Das herausragende Trioensemble „Sprezzatura 22“ aus Berlin mit der baskischen Sängerin June Telletxea, dem Lautenisten Andreas Arend und dem Percussionisten Wolfgang Eger führte ein überschaubares, aber erlesenes Publikum von den Anfängen abendländischer Musik mit deutlichem Bezug zu orientalischen Klängen bis in unsere Zeit.
Das Motto des Abends: „Gegen den Lauf der Dinge“ bezieht sich auf die Motette „Praeter rerum seriem“ des Renaissance -Komponisten Josquin des Prez, die das Programm eröffnete.
Dieser folgten Kompositionen altitalienischer Künstler wie Caccini, Frescobaldi und Kapsperger, weiter auch Gregorianik und traditionelle Gesänge aus dem Baskenland, Irland und dem Mittelmeerraum. Beiträge mit der Lust am gesprochenen Wort und Eigenkompositionen, mit Anleihen an Jazz und Folk bereicherten das Programm der Gruppe.
Da ist zum einen die Sängerin June Telletxea, die Alte Musik in Basel studierte und mit der Gesangstechnik ihrer baskischen Heimat verwurzelt blieb. Dazu kommt ihre erweiterte Ausbildung in den Fächern Tanz und Theater, bemerkbar, wenn sie sich nach einer sehr berührend vorgetragenen unbegleiteten Liedstrophe in tänzerische Bewegung setzt, sich auffordernd ihren Partnern zuwendet – und plötzlich eine kleine Opernszene entsteht.
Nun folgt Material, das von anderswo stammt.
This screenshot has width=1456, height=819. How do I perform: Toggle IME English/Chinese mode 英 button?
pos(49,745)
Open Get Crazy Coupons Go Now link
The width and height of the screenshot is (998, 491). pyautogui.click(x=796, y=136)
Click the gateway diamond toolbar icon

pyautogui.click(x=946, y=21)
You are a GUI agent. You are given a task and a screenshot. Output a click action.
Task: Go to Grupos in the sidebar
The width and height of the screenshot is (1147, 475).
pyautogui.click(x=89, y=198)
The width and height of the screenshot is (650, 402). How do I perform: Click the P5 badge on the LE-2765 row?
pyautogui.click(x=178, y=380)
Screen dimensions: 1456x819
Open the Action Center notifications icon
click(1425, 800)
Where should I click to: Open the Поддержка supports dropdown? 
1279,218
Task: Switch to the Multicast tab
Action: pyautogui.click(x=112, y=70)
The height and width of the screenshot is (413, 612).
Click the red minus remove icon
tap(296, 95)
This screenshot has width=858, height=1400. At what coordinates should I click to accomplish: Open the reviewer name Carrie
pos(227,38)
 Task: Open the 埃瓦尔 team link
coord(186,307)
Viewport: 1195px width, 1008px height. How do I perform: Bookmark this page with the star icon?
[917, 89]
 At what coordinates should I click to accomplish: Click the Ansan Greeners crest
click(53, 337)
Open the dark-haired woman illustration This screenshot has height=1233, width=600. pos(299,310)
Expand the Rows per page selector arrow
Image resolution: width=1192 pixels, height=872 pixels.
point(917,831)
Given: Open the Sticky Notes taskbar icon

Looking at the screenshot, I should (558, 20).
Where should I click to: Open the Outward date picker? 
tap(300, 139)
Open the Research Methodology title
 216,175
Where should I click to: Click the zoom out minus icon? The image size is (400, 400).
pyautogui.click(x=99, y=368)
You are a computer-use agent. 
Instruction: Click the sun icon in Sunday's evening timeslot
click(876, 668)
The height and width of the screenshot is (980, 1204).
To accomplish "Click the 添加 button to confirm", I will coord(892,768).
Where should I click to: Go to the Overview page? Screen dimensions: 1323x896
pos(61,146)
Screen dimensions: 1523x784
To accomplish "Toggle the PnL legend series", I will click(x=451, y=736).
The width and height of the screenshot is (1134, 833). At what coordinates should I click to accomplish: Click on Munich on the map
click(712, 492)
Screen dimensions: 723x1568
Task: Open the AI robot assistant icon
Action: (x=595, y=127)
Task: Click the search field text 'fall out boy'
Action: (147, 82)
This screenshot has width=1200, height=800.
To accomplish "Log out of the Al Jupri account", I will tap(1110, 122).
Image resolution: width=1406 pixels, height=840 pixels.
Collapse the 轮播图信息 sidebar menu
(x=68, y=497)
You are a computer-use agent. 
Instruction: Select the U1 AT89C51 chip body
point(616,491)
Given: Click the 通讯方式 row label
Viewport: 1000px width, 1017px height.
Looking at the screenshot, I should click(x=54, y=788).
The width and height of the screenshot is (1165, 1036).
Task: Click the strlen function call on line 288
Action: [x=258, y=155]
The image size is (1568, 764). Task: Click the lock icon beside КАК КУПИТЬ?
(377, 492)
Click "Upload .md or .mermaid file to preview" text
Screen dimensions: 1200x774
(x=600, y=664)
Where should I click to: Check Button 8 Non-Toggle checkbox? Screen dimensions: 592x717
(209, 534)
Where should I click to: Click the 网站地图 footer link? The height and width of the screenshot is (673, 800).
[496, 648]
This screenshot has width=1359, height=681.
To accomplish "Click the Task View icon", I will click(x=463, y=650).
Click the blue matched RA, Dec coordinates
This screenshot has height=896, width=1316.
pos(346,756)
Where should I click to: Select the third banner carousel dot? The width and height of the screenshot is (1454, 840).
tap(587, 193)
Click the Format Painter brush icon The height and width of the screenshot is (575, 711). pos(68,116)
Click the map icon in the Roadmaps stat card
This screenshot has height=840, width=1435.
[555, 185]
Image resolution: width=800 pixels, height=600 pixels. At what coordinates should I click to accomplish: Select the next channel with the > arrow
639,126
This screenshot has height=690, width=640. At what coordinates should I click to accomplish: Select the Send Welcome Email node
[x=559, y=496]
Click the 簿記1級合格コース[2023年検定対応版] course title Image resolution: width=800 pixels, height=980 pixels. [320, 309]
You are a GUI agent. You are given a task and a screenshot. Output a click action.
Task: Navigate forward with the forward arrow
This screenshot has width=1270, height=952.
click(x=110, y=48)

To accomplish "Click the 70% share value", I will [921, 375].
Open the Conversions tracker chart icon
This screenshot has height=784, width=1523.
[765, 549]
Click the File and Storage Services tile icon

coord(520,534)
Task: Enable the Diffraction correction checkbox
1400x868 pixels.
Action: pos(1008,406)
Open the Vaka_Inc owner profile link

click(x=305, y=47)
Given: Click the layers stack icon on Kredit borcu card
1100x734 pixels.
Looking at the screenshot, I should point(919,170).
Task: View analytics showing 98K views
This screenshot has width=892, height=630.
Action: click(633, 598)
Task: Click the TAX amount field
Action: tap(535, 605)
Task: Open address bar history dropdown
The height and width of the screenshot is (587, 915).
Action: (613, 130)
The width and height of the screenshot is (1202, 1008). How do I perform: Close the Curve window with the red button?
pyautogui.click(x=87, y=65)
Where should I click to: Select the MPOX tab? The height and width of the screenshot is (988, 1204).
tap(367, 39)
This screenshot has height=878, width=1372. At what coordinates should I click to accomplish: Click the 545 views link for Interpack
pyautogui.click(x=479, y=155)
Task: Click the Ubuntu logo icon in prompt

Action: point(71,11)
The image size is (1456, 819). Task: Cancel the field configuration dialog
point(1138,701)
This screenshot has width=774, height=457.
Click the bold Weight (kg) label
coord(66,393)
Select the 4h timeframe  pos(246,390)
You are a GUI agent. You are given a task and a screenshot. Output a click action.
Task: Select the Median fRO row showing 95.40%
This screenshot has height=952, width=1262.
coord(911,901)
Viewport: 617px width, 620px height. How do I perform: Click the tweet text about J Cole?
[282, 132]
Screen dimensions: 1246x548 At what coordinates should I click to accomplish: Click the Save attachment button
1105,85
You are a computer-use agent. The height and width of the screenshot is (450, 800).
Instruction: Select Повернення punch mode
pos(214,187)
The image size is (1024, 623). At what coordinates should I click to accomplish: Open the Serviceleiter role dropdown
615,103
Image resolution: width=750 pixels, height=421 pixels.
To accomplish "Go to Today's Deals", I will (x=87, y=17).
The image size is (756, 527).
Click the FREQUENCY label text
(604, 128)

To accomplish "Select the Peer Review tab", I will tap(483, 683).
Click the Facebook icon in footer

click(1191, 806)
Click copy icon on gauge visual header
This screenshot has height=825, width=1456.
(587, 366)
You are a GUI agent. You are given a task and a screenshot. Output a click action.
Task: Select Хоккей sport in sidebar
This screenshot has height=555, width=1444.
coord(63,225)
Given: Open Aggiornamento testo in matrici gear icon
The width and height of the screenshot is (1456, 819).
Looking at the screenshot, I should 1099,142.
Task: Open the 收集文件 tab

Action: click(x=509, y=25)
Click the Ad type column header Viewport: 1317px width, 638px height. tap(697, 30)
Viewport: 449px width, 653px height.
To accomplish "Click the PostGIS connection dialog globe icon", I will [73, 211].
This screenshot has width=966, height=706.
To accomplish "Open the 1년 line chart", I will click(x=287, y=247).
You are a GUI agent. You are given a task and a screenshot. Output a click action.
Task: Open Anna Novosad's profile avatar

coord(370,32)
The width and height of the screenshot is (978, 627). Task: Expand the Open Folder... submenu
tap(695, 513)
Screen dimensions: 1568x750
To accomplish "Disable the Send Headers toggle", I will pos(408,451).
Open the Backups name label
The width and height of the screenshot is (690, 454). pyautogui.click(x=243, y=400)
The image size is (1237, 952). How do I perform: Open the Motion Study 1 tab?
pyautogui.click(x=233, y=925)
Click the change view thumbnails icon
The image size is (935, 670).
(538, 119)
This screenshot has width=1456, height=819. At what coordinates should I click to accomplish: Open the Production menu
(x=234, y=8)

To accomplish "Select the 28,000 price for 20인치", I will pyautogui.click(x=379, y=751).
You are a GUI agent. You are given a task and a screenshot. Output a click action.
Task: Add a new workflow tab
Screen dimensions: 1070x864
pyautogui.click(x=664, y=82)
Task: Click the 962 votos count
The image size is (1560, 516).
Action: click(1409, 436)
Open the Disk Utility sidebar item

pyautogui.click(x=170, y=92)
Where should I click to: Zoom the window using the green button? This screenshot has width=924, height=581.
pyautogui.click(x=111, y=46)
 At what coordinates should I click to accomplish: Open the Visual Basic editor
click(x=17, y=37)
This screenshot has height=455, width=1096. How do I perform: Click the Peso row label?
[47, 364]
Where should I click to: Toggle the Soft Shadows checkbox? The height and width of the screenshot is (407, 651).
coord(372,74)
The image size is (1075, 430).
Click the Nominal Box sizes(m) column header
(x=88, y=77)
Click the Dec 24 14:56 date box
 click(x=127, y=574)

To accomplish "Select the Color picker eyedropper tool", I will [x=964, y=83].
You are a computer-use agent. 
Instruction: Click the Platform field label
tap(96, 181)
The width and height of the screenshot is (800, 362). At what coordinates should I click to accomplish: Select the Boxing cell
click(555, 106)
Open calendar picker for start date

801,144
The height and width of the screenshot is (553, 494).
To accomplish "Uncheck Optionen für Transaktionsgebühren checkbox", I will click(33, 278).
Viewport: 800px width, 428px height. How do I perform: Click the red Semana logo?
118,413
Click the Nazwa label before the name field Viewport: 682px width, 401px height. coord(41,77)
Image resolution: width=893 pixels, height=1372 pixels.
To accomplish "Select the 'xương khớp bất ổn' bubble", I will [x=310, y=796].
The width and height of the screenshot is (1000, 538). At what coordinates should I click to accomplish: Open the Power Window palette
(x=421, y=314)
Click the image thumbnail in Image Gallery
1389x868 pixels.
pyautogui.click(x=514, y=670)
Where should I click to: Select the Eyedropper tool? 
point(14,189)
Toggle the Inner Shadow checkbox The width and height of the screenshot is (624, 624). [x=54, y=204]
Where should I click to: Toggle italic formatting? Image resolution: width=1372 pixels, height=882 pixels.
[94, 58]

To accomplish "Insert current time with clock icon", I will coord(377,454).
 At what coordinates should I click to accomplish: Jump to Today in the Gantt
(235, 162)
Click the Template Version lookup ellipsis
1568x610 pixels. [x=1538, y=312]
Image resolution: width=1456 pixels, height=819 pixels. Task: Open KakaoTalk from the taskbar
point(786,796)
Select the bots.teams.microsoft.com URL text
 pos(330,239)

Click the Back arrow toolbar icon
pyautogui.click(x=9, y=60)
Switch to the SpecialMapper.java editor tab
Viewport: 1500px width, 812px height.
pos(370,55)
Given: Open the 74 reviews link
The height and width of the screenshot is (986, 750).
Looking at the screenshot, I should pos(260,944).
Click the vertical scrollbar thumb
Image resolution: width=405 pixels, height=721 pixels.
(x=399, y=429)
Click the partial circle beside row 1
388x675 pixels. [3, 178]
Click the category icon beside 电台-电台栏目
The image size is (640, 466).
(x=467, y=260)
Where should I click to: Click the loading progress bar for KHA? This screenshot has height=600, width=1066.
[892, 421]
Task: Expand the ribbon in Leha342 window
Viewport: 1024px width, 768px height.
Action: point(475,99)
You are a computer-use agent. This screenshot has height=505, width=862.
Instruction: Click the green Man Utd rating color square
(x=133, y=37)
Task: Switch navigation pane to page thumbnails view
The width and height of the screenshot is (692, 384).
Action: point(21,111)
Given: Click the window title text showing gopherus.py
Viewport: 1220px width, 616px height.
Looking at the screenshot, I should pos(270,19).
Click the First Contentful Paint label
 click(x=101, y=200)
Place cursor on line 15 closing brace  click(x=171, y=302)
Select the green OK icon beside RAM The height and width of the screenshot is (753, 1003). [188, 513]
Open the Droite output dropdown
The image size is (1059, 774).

Mit wacher Aufmerksamkeit setzte der Percussionist Wolfgang Eger sein reichhaltiges Instrumentarium ein. Ihm wird alles zum Klang, sogar ein mit Wasser gefülltes Weinglas!
Das Schlüsselinstrument für eine verzaubernde Klangwelt ist die von Andreas Arend mitentwickelte „Lyra Polyversalis“, die sowohl gezupft, geschlagen, aber auch mit einem Bogen gestrichen wird. Von Arend so höchst virtuos und in inspirierter Weise gespielt, lässt sich kaum nachvollziehen, wie er diese vielfältigen, geheimnisvollen, schwebenden, aber auch rauen Klänge hervorbringen kann.
Aber das Resultat, gepaart mit hoher Improvisationskunst, ergibt im Zusammenspiel mit Gesang und Percussion ein ungemein lebendiges, mitreißendes Musizieren, in der Klänge der Alten Musik mit dem Erfindungsreichtum der Moderne verschmelzen. Die atemlos lauschenden Zuhörer erlebten eine einmalige Tonsprache, die keiner einzelnen Epoche mehr zuzuordnen ist – eben, lebendige Musik unserer Zeit – gerade neu entstanden.
Nicht enden wollender Beifall, viele Zugaben, mit immer neuen Aspekten, und nur der Hinweis, dass Musiker auch mal essen müssen, beendete den denkwürdigen und höchst vergnüglichen Abend.